Wer aber war Hansel Mieth, die Frau mit dem komischen Männernamen? Diese PBS-Dokumentation erzählt die unglaubliche Odyssee der kleinen Johanna aus Oppelsbohm in Baden-Württemberg, die wenige Jahre später die zweite fest angestellte Fotoreporterin der legendären Zeitschrift „LIFE“ wurde, nach Margaret Bourke-White.
Und das kam so. Man müsste eigentlich eine Graphic Novel dazu machen.

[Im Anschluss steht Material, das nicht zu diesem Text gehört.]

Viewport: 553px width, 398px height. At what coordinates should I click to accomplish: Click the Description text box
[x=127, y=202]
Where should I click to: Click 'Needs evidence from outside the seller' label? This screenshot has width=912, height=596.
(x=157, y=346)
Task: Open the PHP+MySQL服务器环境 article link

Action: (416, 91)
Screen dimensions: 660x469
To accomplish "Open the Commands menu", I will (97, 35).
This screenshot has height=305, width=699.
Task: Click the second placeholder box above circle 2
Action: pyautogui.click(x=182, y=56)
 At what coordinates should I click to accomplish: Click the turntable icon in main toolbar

Über den Teenager Johanna, dem vom Lehrer eingebimst wird, dass sie als Mädchen minderwertig sei, die mit 15 Jahren gemeinsam mit ihrer Jugendliebe durchbrennt, sich mit dem Jungennamen „Hansel“ tarnt, durch Europa vagabundiert, dann 1930 in die USA emigiert, dort als Baumwollpflückerin arbeitet, dann mit dem Fotografieren beginnt im Umfeld von Streiks und Gewerkschaftstreffen, rasch aufsteigt in die High Society von New York, von „LIFE“, damals dem Goldstandard der Reportagefotografie, fest angestellt wird, sich zu langweilen beginnt, wieder nach Kalifornien zurückgeht, nach dem Angriff von Pearl Harbor die verfassungswidrige Internierung amerikanischer Bürger aufgrund ihrer Herkunft und ihres Aussehens als „Japaner“ in Zwangslagern unter Präsident Franklin Delano Roosevelt, ihren eigenen Heimatort nach dem Ende des Zweiten Weltkriegs, wobei viele ihrer ehemaligen Ortsnachbarn nur eines bereuen: dass Deutschland nicht gesiegt hat.

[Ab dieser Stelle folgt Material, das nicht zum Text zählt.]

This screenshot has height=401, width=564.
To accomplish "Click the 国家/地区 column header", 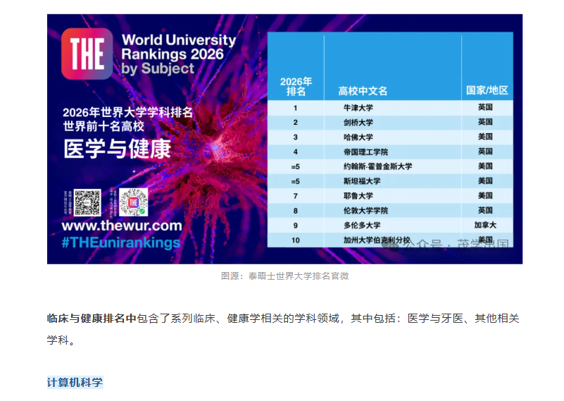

Doch Mitgefühl und soziales Engagement sind gefährlich, bald gerät Hansel Mieth in die Mühlen des reaktionären, zutiefst unamerikanischen, verfassungsfeindlichen „House Unamerican Activities Committee“ (HUAC). Hansel Mieth kommt auf die „Black List“ – was einem Berufsverbot gleichkommt, aus parteitaktisch motivierten Gesinnungsgründen, und das im Land der verbrieften Meinungsfreiheit. So eine politische Phase kann schon einmal vorkommen von Zeit zu Zeit, wenn Ressentiments überhandnehmen, und Paranoia und Populismus rationale politische Strategien ersetzen. Hansel Mieth kennt das ja schließlich aus ihrer Heimat. Also arbeitet sie fortan eben wieder mit ihrem Mann Otto auf ihrer Farm in Kalifornien, sie züchten Hühner. Gegen ihre Freunde in der Gewerkschaftsbewegung sagt sie nie aus vor der unseligen Inquisition des HUAC.

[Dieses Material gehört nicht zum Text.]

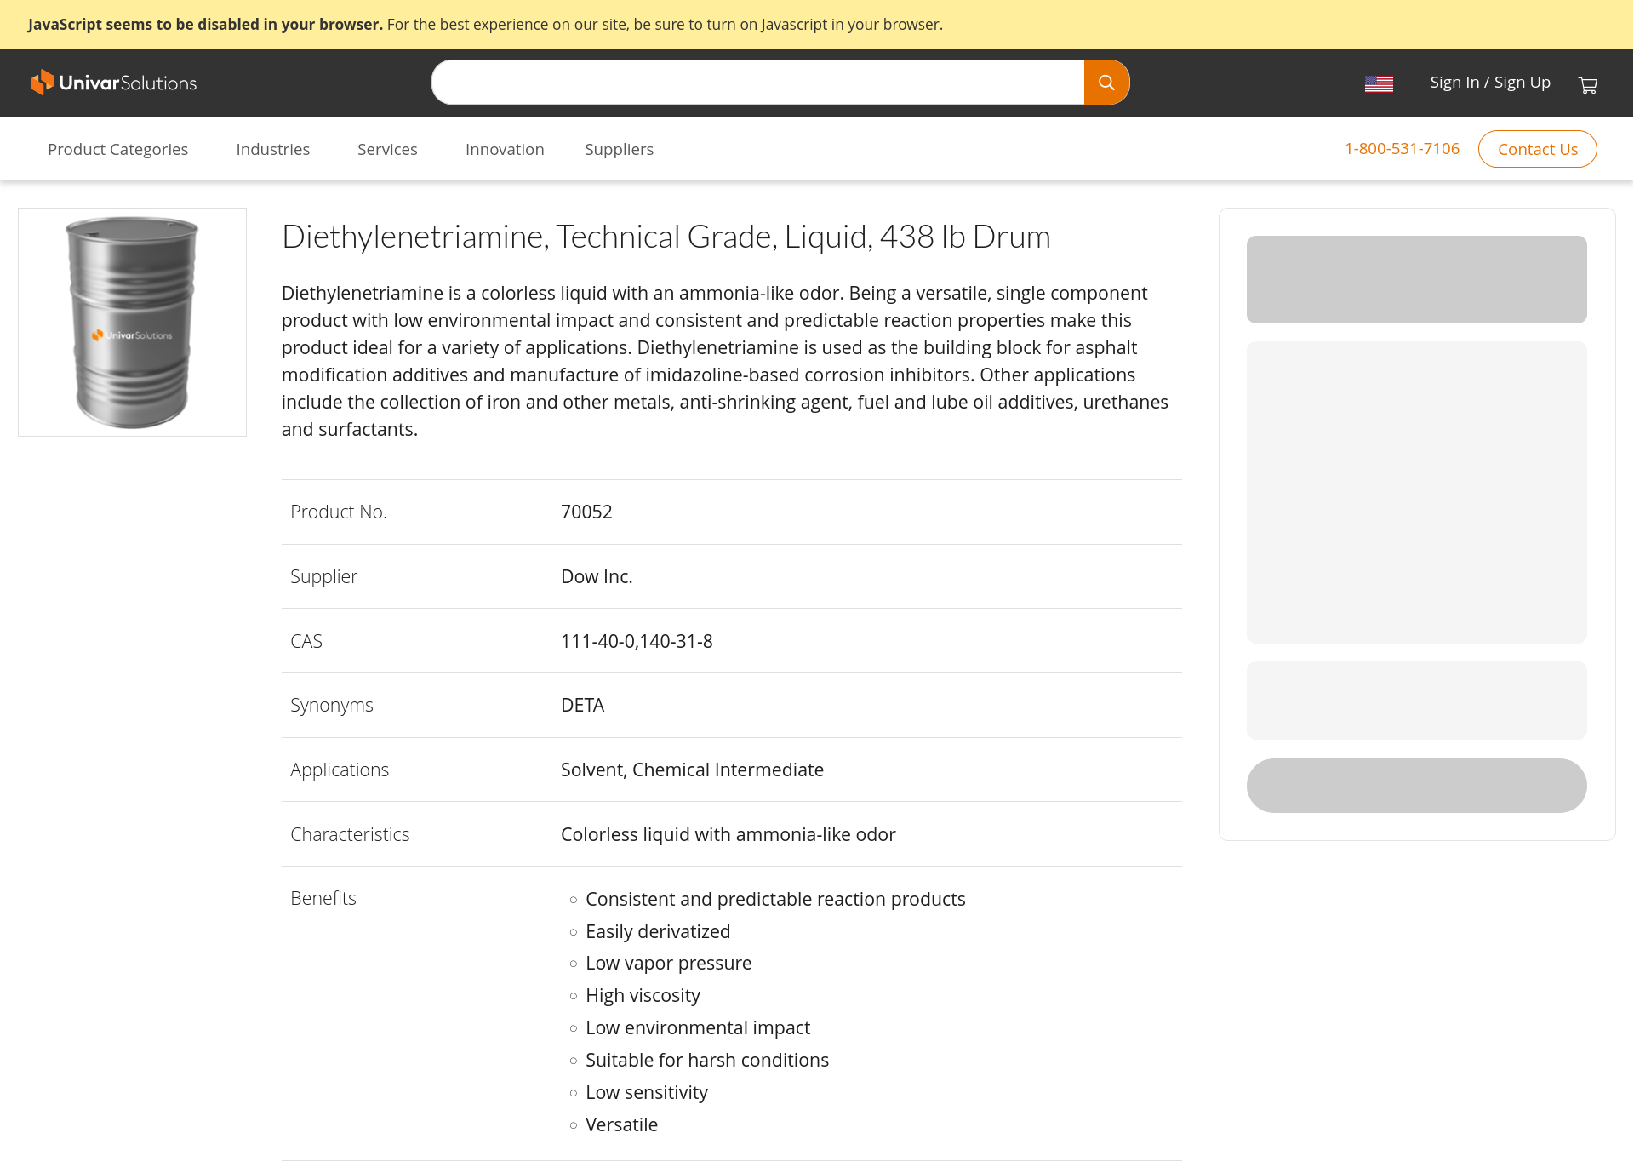Open the shopping cart icon
1634x1173 pixels.
pos(1587,84)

Was all das mit #metoo zu tun hat? Nun, Hansel Mieth war immer wieder diversen sexistischen Zumutungen ausgesetzt. Als sie irgendwann in den Vierzigern in New York bei einer „Stag Night“ von einem Fremden begrapscht wurde, schlug sie ihm die schwere Kamera über den Kopf. „Ich habe gerade einen Mann umgebracht“, beichtete sie in der Redaktion. Wieso hast du ihn umgebracht? „Because he pested me!“. Entwarnung und Spoiler Alert: Der Grapscher überlebte laut Überlieferung.
Ich kannte das Werk ihrer Freunde wie Dorothea Lange, Margaret Bourke-White oder Ansel Adams (auch dessen Dokumentation des Internierungslagers „Manzanar“), aber das Werk von Hansel Mieth? War mir neu.
Danke, PBS, für diese Dokumentation auf Vimeo.**
Hier noch ein paar Screenshots, um Appetit zu machen.
** Ein paar Fragen allerdings lässt die Dokumentation offen: Wie kamen die beiden jungen Vagabunden überhaupt an eine Kamera, woher hatte Hansel Mieth das Geld für ihr Auto, als sie von New York nach San Francisco fuhr direkt nach der Ankunft? Wer brachte ihnen das Fotografieren bei, wer die Dunkelkammertechnik?
Wer hat Buch- oder Artikelempfehlungen zum Thema? Oder wie wäre vielleicht ein interaktives Multimediaprojekt im Jahr 20 des HMP? Vielleicht mit einer Kickstarter-Finanzierung?